I find the message imparted here by Dr. King to be reflected in the personal associations of my own life.
Such as: for several years I had a business partner, Jim Coleman, who had been a bodyguard for MLK. He’d say things like, “If everyone in the world could of shaken Dr. King’s hand, this world would be a very different place”. He’d recall a time when his grandfather ran a ‘still’ providing liquor to Mama’s, in New Orleans, where he got see Luis Armstrong.

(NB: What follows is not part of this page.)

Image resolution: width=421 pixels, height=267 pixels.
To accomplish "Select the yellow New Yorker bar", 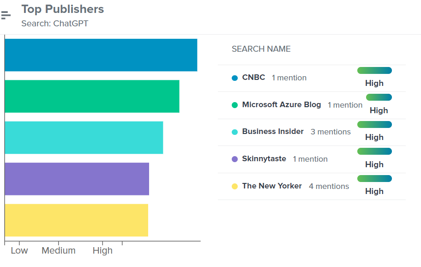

Jim was 12 the first time he walked into the club, when Mama lifted him up, sitting him on the bar, saying, “Don’t nobody touch my white nigger”.
The trajectory of jazz culture and civil rights was inadvertently lived by Jim, whose best friend since they were both toddlers, was Charlie, a towering black man who, honoring their inseparability, insisted that if he were hired as bodyguard, they’d have to hire Jim too.
…..
The roots we return to are not only those aspects of intimate inheritance flowing from unique pasts, but reach toward us in the blessed experiment of moral orientation and the way we ourselves fill the space between chance and change.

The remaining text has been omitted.